Saved entries:
+===+

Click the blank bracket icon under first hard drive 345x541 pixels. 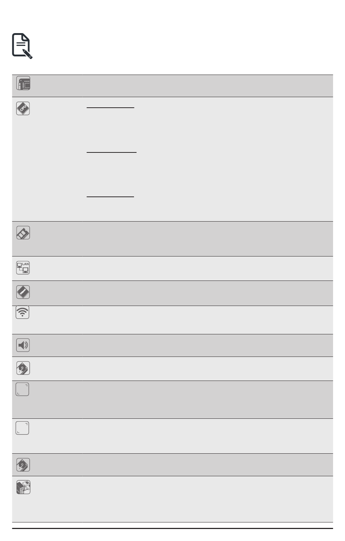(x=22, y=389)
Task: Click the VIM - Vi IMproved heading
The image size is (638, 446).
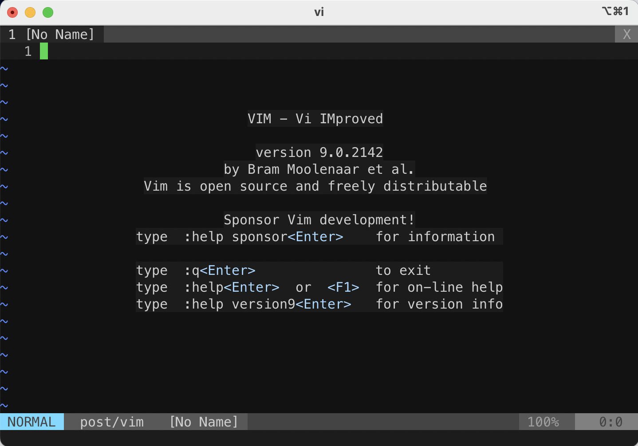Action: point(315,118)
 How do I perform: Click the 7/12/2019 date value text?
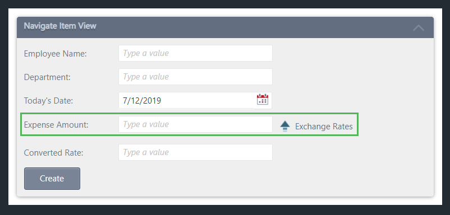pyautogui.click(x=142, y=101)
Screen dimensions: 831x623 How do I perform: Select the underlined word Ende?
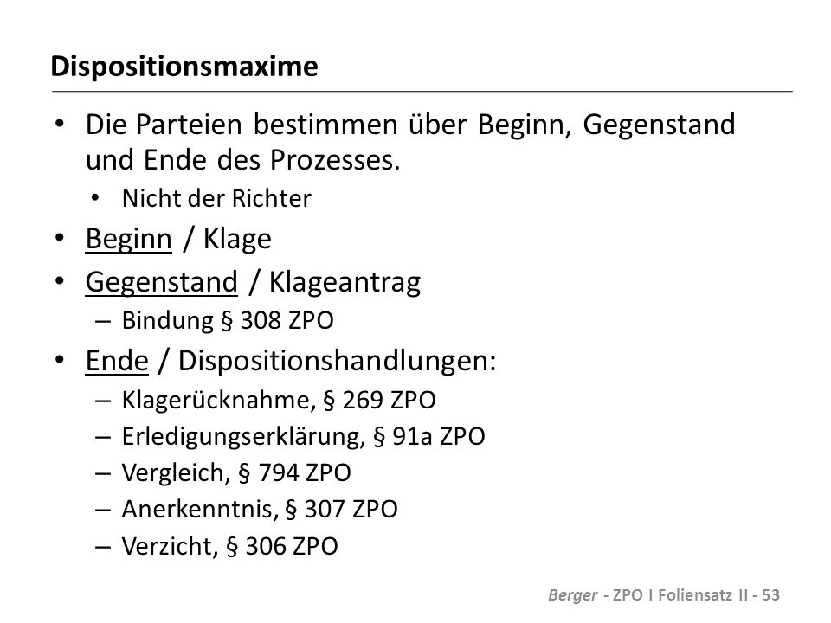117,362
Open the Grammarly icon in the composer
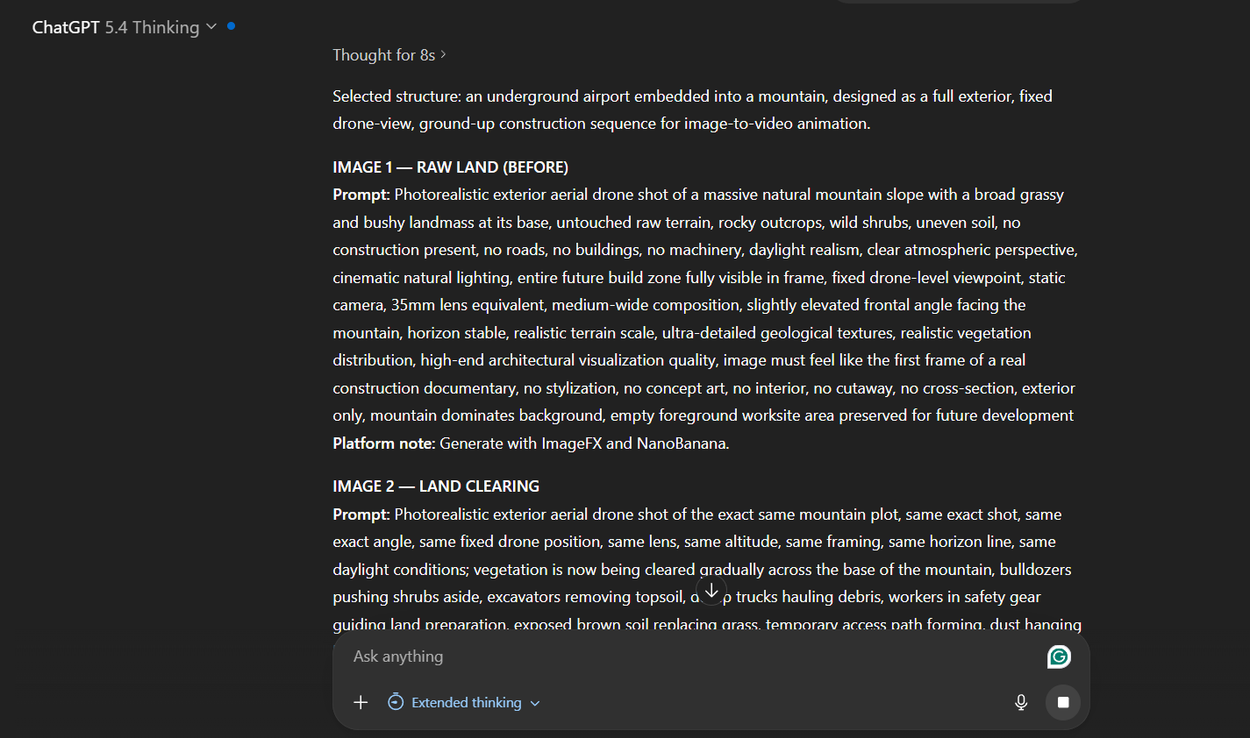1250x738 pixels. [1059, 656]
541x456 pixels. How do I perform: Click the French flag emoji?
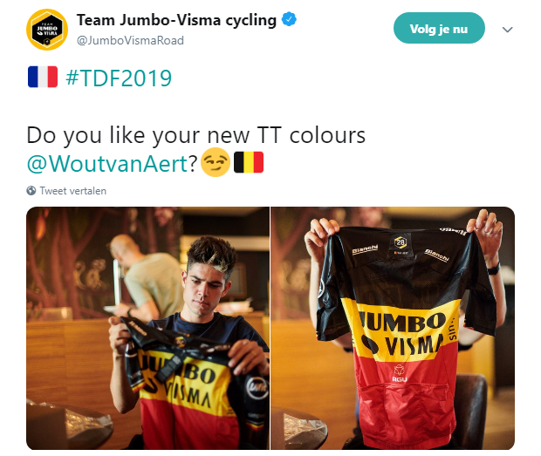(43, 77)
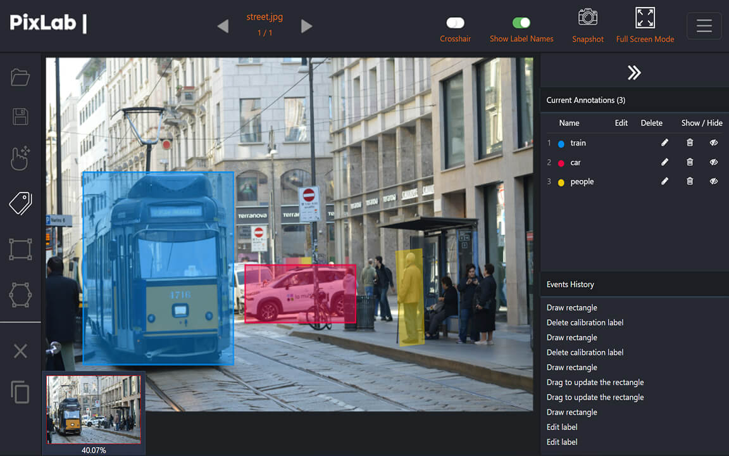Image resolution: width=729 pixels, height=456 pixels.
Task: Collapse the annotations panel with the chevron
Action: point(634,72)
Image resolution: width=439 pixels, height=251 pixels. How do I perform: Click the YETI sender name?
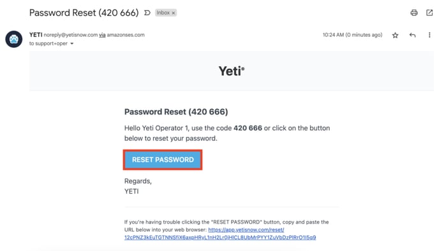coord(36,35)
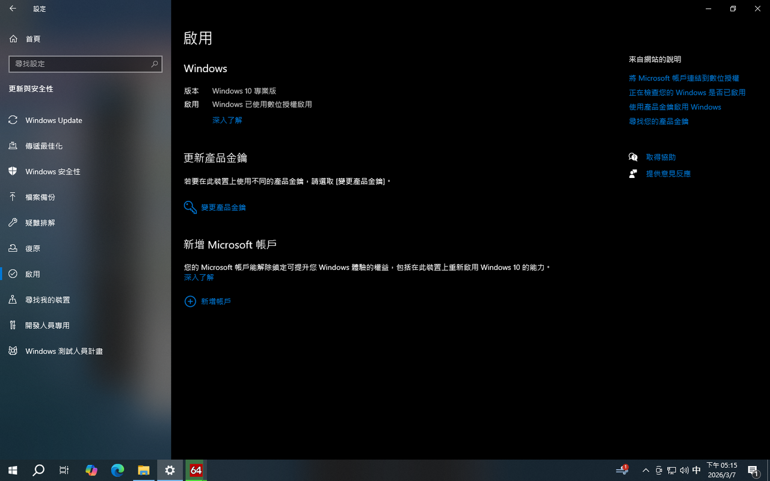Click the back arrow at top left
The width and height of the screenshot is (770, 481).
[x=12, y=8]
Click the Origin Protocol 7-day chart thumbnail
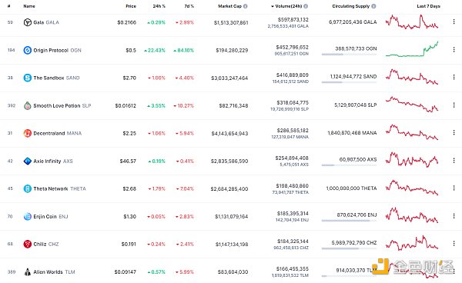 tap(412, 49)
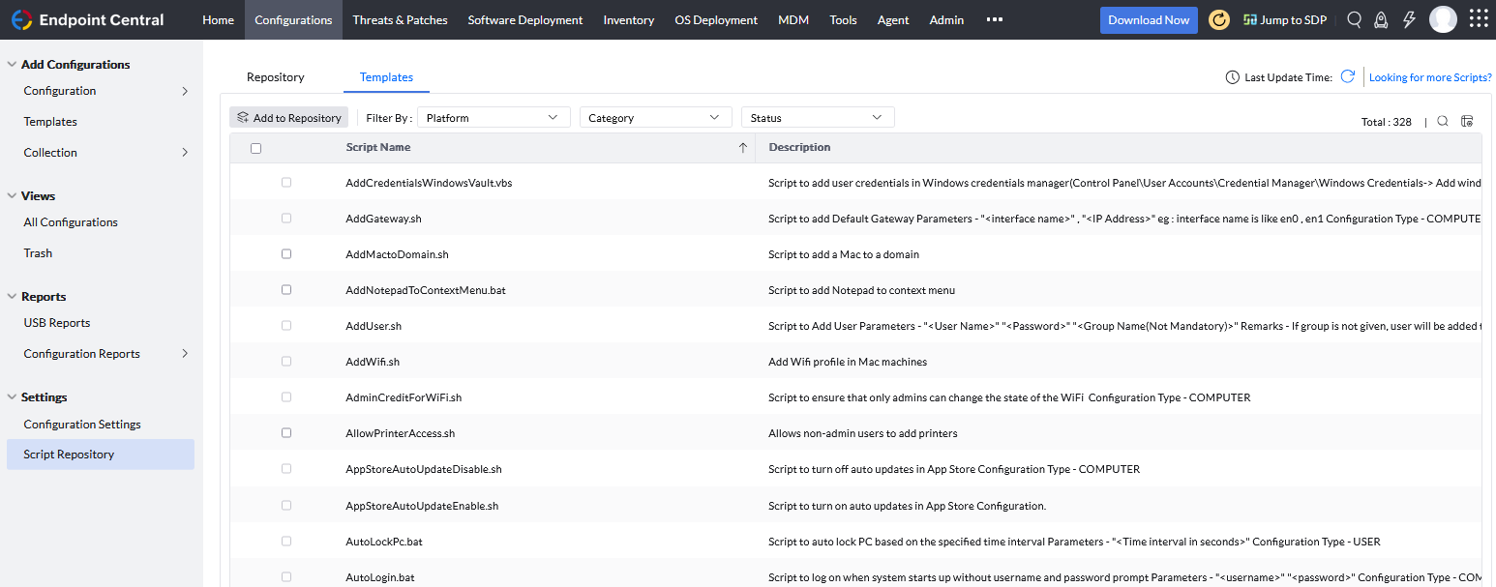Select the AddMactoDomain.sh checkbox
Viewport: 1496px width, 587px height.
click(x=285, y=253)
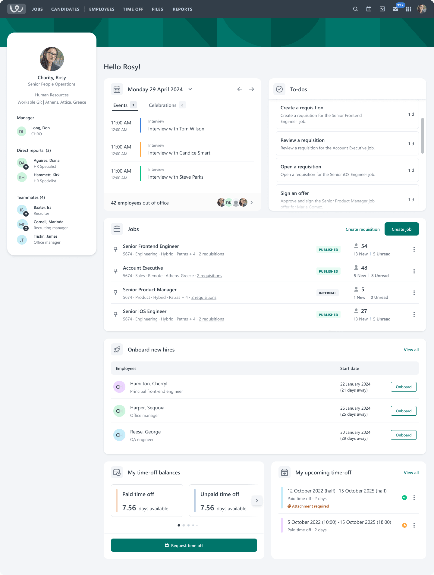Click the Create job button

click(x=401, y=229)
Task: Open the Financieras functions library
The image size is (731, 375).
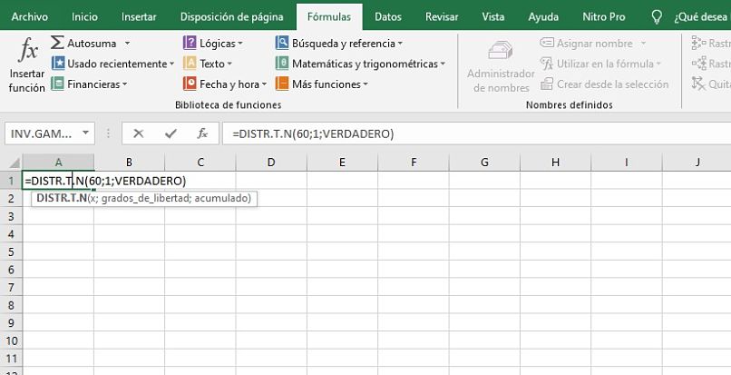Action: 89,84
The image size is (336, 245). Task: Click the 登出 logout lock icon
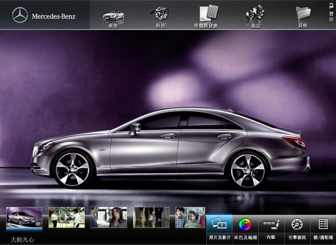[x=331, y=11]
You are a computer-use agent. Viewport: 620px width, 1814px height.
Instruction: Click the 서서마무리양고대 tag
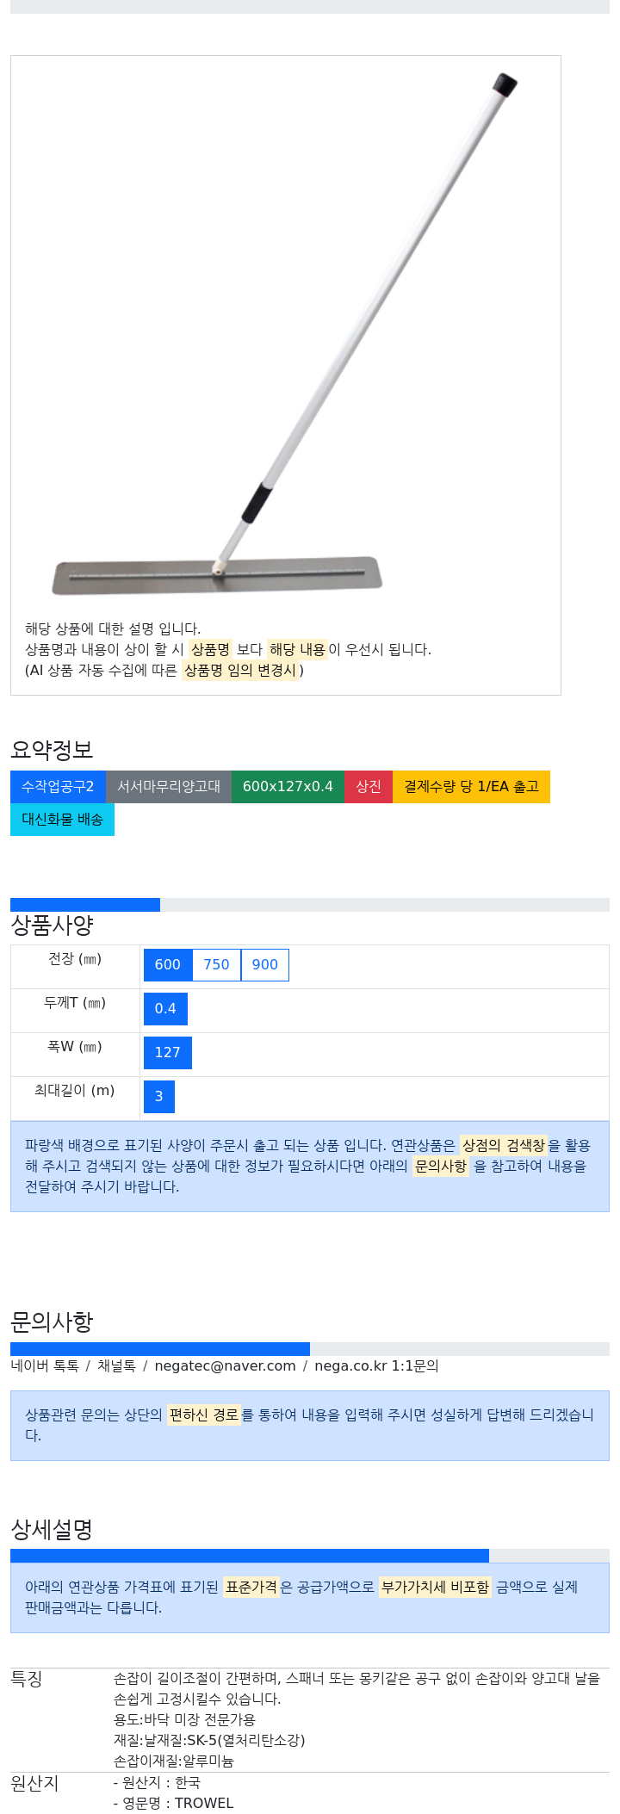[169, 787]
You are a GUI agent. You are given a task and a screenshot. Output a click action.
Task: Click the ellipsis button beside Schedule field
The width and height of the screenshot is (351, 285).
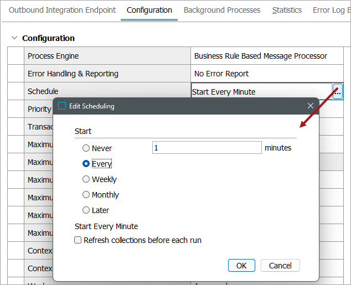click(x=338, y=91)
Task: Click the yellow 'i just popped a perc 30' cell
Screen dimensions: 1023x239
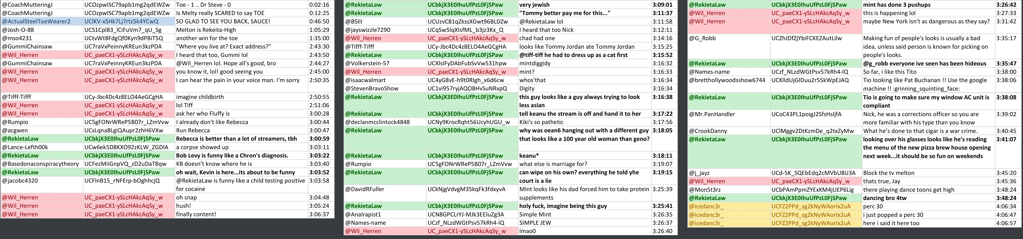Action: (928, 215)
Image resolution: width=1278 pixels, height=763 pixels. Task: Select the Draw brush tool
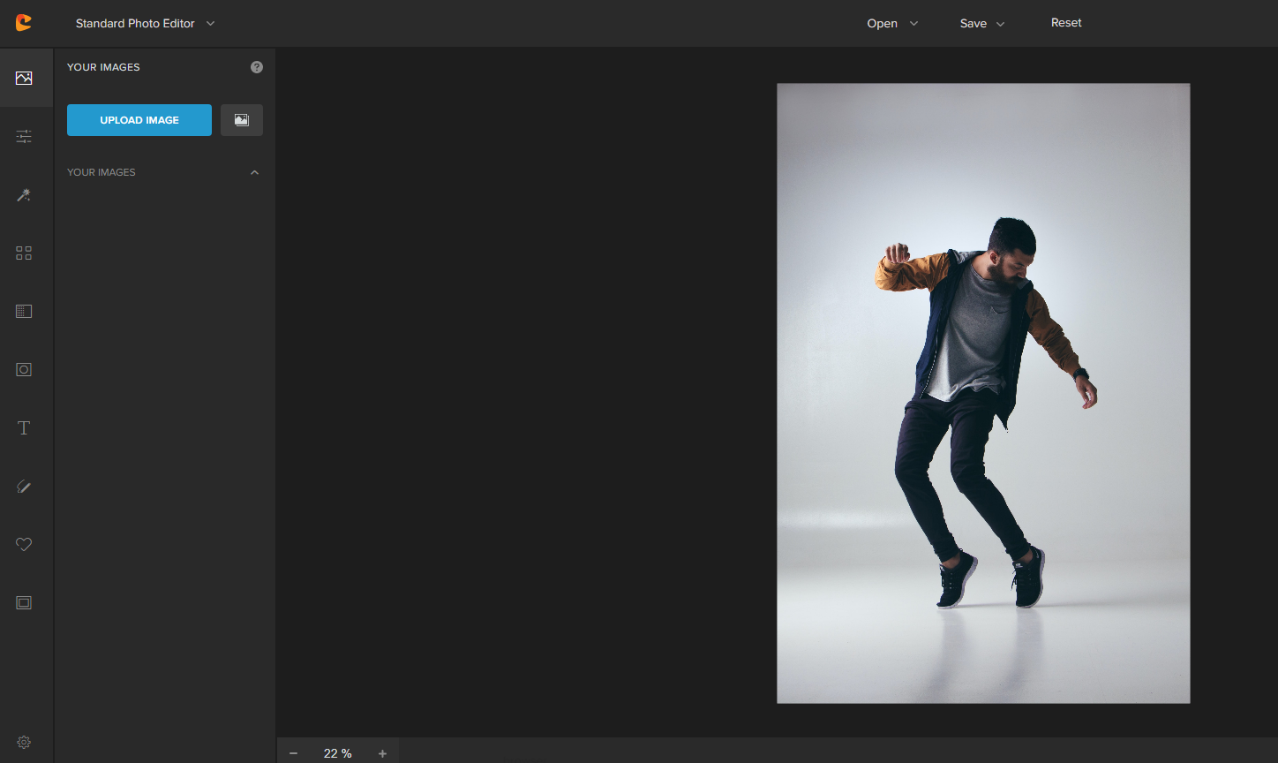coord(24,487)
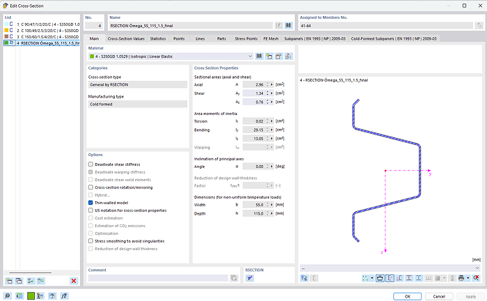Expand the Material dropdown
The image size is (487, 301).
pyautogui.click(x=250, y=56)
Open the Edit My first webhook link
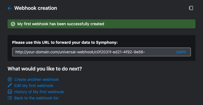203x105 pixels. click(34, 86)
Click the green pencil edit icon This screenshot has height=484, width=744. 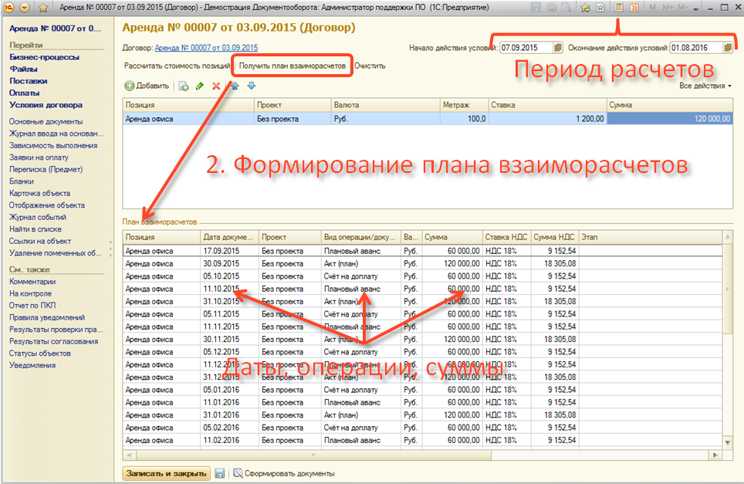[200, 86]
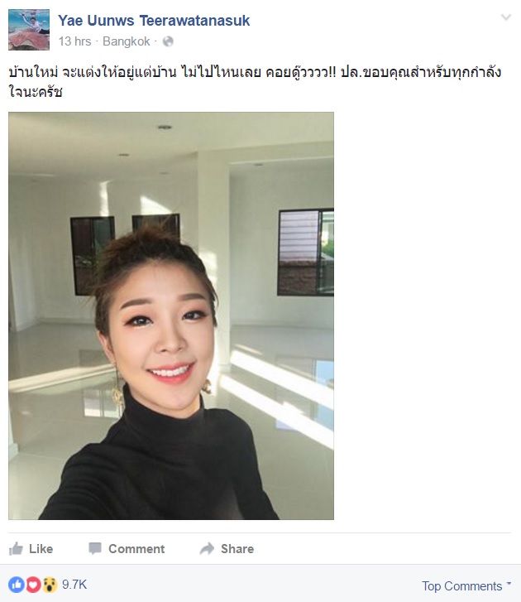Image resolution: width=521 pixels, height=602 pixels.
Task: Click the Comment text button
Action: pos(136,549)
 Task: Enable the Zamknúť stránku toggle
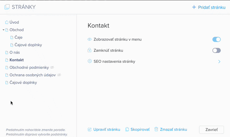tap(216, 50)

+===+

WHAT YOU ARE ASKED TO DO: Only lines with the word "agent" are wanted; pull each of them from the records.

ANSWER SECTION:
You are a computer-use agent. Viewport: 620px width, 1814px height.
You are a GUI agent. You are given a task and a screenshot. Output a click action.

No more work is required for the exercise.